O Exército brasileiro entrou na era da energia solar a partir de 1988, quando equipou com energia fotovoltaica dois pelotões na Amazônia, parte do projeto de ocupação militar das fronteiras conhecido como Calha Norte. Os sistemas suprem os acampamentos com energia elétrica para iluminação externa de emergência, refrigeradores, radiocomunicação e recepção de televisão via satélite. Mesmo num estado tão eletrificado como São Paulo, ainda há lugares sem energia, onde a tecnologia fotovoltaica está sendo usada para fornecer eletricidade a postos de saúde.

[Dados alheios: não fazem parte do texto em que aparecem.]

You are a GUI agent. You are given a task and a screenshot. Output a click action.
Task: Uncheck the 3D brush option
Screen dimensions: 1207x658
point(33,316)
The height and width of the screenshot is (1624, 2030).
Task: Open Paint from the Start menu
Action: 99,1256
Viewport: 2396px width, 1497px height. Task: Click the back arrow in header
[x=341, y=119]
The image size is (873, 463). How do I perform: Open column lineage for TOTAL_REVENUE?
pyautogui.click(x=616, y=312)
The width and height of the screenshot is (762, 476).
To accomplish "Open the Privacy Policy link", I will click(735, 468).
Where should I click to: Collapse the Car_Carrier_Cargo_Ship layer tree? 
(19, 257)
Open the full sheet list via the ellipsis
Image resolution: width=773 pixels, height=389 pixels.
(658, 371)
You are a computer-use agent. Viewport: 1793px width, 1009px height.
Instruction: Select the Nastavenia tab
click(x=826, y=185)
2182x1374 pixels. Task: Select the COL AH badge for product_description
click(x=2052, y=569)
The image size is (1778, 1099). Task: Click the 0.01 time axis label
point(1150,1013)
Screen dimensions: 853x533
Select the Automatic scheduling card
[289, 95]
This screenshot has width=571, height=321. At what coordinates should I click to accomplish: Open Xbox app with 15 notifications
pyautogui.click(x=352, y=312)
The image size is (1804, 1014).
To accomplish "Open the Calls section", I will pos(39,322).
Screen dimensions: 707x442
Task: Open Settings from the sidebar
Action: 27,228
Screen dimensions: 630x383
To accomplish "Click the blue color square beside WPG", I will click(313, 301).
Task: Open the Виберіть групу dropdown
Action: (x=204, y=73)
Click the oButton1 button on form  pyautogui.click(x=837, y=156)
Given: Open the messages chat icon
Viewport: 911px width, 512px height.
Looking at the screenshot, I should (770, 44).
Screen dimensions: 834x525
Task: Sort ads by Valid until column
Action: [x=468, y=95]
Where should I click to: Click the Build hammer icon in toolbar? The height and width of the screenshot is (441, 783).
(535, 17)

Embora todo o país tenha um clima propício ao uso da energia fotovoltaica, a Região Nordeste é a que melhor se adapta a sua aplicação, por ter muito sol brilhando e deficiência de energia instalada. A Companhia Hidrelétrica do São Francisco, Chesf, tem um projeto para implantar em Recife a primeira usina de energia solar do país, com a meta de chegar a produzir 1 megawatt. Até em alto-mar a energia fotovoltaica já viajou. Quando o navegador Amyr Klink cruzou o Atlântico, seu barco a remo Paraty levava um painel de células fotovoltaicas para alimentar o radiocomunicador.